Jerusalem Syndrome - Marc Maron [0]
Contents
Title Page
Dedication
Welcome to the book
Chapter 1
Chapter 2
Chapter 3
Chapter 4
Chapter 5
Chapter 6
Chapter 7
Chapter 8
Chapter 9
Chapter 10
Chapter 11
Chapter 12
Chapter 13
Chapter 14
Acknowledgments
About the Author
Copyright Page
This book is for my mother, Toby, who claims she did the best she could, and for my father, Barry, whose selfishness propelled me into the darkness.
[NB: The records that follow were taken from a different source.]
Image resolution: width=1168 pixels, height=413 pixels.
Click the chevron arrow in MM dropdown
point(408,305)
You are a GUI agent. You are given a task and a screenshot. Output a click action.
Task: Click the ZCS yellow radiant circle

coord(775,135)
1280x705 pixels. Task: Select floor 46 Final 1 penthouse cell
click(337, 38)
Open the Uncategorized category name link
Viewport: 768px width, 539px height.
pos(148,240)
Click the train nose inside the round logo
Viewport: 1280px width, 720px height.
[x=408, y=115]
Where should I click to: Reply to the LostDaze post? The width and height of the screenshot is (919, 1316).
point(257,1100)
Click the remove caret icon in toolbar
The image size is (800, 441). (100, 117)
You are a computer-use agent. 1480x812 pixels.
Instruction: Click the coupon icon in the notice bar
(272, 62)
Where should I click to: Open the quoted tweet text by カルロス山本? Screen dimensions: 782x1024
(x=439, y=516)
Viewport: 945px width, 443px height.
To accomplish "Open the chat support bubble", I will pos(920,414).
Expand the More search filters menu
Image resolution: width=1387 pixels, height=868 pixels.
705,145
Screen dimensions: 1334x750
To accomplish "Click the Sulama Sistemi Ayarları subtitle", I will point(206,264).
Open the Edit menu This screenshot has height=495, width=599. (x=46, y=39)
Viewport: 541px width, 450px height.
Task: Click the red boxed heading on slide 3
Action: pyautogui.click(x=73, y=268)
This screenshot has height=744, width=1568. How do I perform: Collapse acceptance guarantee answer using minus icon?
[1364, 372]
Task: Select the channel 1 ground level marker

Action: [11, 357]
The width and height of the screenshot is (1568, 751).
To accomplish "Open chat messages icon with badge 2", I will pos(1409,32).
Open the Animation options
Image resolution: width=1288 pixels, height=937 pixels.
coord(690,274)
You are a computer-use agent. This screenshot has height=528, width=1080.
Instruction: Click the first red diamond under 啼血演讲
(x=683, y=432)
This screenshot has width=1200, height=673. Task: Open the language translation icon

WELCOME TO THE BOOK. MARC MARON HAS been brought to you by the following: Eastern Europe, a faulty diaphragm, Dr. and Mrs. Barry Maron, Similac (in 1963 women just didn’t breastfeed), Gerber baby food, Sid and Marty Croft, Mark Twain Elementary School, Congregation B’nai Israel, Kellogg’s Frosted Flakes, Mad magazine, Post Cereals’ Cocoa Pebbles, Procter & Gamble, Johnson & Johnson, Crest toothpaste, Aquafresh toothpaste, until the novelty wore off and then Crest again, Swanson frozen foods, Highland High School’s Class of ’81, KQEO-AM, the American Broadcasting Company, the National Broadcasting Company, and whatever CBS stands for, the Rolling Stones—a division of Rolling Stone Records, a division of Columbia Records, Boston University Classes of ’85 and ’86, City Lights Books, National Lampoon, The Grateful Dead, cotton, poultry, beef—it’s what’s for dinner, pork—I know it’s wrong but come on, bacon?—Anheuser-Busch, Pfizer, Eli Lilly and Co., Glaxo- SmithKline, Parke-Davis, Humboldt County, Mr. Pibb, Jack Daniel’s, several Third World dictatorships’ co-caine, General Electric, Wendy’s, General Dynamics, the Military Industrial Complex, the Museum of Modern Art, Schwinn, Hanes, Wisconsin cheese, Heinz Ketchup, The Comedy Store, Vivid Video, Clarke’s desert boots, Fender guitars, Harvey Altman CPA, the Walt Disney Company, Philip Morris, Coca-Cola, Seagram’s, United Synagogue Youth, 3 Arts Entertainment, the three branches of the United States Government, Nabisco, Rolling Rock beer from Latrobe Brewing Company, Latrobe, Pennsylvania, Time-Warner Inc., Universal Studios—an MCA company, Chess Records, Fed Ex, Sprint, HBO, Datsun, Beatrice, AT&T, Bill Graham Presents, the American Psychiatric Association, and Fruit of the Loom.
1
DURING the summer of 1998 my wife and I took a trip to Israel. I know what you’re thinking: Israel? Is this going to be heavy? I understand. That’s what our friends thought when we told them about our trip. When you tell people you are going to Israel it makes them nervous. It somehow implicates their lack of religion and they want to know why you’re going. They get worried. “Are you going to get Jewy?”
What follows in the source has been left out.